Task instructions: Set down, exactly, every line from the top of the listing through the one holding "1280x653 pixels.".

Data under study:

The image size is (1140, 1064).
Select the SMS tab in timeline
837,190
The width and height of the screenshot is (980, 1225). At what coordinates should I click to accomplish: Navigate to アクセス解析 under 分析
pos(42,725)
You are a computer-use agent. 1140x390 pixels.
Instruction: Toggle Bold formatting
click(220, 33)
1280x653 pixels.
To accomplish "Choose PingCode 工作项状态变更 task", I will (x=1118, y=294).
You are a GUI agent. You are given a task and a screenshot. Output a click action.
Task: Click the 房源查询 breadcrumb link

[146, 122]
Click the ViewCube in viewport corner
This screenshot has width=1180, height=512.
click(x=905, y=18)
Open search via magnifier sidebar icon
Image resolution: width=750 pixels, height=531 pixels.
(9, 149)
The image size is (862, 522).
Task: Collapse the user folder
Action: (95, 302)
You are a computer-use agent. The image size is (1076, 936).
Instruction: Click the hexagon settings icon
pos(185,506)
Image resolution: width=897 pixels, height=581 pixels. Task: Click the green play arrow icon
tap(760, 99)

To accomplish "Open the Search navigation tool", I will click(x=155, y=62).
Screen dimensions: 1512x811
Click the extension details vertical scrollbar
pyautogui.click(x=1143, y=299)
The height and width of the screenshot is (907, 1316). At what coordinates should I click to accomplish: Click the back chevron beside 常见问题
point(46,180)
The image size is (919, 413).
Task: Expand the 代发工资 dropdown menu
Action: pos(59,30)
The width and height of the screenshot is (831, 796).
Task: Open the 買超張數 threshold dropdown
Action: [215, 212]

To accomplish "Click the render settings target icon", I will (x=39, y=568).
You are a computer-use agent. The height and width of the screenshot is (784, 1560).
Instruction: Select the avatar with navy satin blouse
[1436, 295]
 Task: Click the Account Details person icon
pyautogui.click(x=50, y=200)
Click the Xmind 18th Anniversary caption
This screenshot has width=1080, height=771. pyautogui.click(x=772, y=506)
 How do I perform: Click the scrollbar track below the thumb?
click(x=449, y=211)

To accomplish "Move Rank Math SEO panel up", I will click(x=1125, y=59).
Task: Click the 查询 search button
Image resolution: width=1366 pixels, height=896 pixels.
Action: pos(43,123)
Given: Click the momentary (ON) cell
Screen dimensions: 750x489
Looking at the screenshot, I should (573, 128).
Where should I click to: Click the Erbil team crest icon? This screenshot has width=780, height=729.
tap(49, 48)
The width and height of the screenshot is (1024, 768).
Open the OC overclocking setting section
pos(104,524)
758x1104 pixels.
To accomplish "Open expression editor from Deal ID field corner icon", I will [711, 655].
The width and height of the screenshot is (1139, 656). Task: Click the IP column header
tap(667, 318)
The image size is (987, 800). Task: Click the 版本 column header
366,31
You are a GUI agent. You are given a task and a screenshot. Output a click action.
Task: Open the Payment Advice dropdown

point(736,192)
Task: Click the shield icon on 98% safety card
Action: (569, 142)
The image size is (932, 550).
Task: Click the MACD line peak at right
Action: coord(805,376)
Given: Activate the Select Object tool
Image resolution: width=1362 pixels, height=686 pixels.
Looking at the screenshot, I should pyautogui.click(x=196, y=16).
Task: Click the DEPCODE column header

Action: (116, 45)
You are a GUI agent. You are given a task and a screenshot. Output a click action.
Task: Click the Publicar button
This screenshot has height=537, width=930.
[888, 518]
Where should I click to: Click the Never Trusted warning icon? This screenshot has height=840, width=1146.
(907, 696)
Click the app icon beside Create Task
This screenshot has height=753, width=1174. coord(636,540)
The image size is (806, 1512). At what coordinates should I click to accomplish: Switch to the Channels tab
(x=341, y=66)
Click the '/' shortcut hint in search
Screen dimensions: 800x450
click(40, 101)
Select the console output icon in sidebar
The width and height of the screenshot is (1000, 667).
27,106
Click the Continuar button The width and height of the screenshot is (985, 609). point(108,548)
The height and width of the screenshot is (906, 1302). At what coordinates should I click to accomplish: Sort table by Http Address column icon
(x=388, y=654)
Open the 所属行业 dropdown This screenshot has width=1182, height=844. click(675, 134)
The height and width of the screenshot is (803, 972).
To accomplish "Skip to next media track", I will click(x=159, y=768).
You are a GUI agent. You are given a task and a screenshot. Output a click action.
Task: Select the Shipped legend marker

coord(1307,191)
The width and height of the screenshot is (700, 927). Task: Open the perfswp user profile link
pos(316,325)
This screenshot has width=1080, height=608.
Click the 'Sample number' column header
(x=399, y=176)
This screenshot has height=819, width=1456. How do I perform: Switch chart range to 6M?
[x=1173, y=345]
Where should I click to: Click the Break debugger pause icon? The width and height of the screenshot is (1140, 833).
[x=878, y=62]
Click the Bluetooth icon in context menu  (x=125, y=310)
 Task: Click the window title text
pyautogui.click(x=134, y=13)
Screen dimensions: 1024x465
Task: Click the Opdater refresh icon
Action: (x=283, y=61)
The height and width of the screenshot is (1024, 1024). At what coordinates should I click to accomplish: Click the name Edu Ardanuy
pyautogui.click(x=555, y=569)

Final answer:
The image size is (1140, 1064).
Select the SMS tab in timeline
837,190
The width and height of the screenshot is (980, 1225). At what coordinates should I click to accomplish: Navigate to アクセス解析 under 分析
pos(42,725)
You are a computer-use agent. 1140x390 pixels.
Instruction: Toggle Bold formatting
click(220, 33)
1280x653 pixels.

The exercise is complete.